Apr 7, 2002

WORSHIP AS GOD-CENTERED DELIGHT OVERFLOWS INTO ACTS OF SERVICE

Speaker: Lee Tankersley
Bible Reference: 2 Corinthians 8:1-5

If you’ve been following these past few weeks of my preaching on the topic of worship, you might be wondering, “When is he going to get to talking and focusing on ministry?” For we all know that worship is ministering as well. Worship is when we keep the nursery, or preach, or sing, or play, or pray, or encourage, or serve one another. Therefore, if all these things are acts of worship, then why has my focus been on God-centeredness and the need to have a heart that exults in God exalting himself?

I want to show you why that’s the case this morning from our text. However, before doing that, I want to say that I am now transitioning into what we need to be doing (i.e., the things I just mentioned) and how we should be doing them, but I’ve wanted to lay the foundation that I have laid thus far for a reason – a reason I want to show you this morning.

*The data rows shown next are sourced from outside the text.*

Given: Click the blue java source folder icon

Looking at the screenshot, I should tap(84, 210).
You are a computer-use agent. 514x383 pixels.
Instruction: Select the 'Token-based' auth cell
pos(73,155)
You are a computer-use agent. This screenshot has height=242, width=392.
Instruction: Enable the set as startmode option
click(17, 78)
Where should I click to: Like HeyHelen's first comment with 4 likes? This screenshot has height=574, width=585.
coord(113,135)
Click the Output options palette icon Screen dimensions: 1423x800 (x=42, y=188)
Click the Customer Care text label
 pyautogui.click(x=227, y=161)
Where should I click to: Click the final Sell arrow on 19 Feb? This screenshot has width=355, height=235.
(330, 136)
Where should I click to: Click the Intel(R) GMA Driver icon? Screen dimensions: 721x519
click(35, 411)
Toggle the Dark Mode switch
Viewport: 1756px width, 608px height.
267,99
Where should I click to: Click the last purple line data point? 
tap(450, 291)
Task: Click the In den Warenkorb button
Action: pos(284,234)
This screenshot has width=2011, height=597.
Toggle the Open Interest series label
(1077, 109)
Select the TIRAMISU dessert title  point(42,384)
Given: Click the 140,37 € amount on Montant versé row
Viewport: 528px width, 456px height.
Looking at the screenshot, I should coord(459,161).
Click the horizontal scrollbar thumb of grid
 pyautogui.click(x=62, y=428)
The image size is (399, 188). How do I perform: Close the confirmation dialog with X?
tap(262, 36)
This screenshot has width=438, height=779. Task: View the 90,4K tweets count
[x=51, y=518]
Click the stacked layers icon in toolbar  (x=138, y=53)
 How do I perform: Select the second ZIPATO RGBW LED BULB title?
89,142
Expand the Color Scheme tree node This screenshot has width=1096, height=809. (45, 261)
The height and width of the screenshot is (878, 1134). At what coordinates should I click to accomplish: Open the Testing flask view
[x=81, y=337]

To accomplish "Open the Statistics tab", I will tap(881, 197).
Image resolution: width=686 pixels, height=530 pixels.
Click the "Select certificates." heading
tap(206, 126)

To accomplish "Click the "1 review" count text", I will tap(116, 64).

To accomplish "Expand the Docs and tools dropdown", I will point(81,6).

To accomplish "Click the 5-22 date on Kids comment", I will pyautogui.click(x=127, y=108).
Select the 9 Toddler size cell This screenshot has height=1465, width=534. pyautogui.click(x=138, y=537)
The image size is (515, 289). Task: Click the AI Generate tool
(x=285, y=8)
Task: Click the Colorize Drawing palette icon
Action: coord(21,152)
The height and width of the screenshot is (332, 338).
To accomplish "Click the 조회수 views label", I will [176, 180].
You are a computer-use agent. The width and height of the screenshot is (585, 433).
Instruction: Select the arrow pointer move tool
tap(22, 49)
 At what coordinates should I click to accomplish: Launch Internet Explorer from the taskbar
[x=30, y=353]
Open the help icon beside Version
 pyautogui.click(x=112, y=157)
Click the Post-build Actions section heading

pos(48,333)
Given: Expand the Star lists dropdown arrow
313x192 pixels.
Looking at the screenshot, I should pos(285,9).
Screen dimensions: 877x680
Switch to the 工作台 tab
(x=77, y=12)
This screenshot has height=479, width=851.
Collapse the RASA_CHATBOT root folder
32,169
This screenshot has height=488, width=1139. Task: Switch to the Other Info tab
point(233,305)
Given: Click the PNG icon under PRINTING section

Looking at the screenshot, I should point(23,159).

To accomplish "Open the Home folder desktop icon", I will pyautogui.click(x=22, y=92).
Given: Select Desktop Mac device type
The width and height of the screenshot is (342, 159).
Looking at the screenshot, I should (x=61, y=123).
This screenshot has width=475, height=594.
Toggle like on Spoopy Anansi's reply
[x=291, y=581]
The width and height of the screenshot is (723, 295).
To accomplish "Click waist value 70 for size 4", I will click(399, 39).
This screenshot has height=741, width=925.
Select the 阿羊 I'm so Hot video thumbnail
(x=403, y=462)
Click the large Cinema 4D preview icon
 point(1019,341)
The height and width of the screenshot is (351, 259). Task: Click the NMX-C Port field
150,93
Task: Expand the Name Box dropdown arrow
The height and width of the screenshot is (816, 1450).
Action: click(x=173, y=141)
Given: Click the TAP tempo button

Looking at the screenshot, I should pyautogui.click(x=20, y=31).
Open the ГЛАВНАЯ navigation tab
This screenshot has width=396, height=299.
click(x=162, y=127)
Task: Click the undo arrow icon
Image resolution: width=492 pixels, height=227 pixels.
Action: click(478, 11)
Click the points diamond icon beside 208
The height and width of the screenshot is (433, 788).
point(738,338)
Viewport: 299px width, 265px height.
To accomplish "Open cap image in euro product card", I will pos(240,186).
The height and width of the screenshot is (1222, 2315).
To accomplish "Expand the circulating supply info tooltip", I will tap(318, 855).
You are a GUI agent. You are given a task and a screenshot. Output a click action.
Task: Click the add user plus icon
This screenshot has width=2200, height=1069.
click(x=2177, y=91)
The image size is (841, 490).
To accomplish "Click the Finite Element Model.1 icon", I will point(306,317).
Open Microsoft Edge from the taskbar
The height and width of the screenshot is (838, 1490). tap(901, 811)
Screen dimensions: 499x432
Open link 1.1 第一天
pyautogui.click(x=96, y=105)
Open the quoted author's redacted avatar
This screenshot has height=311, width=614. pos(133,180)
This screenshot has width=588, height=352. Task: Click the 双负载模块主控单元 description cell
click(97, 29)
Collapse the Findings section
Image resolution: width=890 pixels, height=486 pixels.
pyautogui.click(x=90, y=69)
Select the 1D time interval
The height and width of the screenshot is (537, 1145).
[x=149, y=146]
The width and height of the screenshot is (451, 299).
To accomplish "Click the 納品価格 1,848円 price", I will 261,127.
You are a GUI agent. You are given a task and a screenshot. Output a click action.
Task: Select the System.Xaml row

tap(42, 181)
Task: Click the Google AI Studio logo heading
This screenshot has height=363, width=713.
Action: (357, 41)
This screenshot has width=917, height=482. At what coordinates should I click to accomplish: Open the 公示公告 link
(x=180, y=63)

So why is it important to spend all these weeks laying a God-centered worldview in which one exults in God exalting himself before we talk about things we do as acts of worship? I think this question will be answered this morning.

To show this connection, we need to find out how it is that one ministers to another. Now we could all say a number of different things to answer this question, but to limit it to the most foundational answer, let’s start with the hardest case in which one must minister. That is, “How do you find joy and strength to minister when your heart has been ripped out and you feel that to minister only lays your wounded, bleeding heart bare for others to abuse? For if we can find out how to minister in this circumstance, surely we can answer how to minister in other circumstances.

Our text today is a great place to find this answer. For the Macedonians were in a time of great struggle. According to verse 2, they were in a “severe test of affliction” and were in “extreme poverty.” Therefore, in their great suffering and extreme poverty, we would expect them to be looking to themselves, complaining, and expecting others to be serving and caring for them. We find something completely different, however. Paul tells us, “For in a severe test of affliction their abundance of joy and their extreme poverty have overflowed in a wealth of generosity. For they gave according to their means … and beyond their means of their own free will, begging us earnestly for the favor of taking part in the relief of the saints” (8:2-3).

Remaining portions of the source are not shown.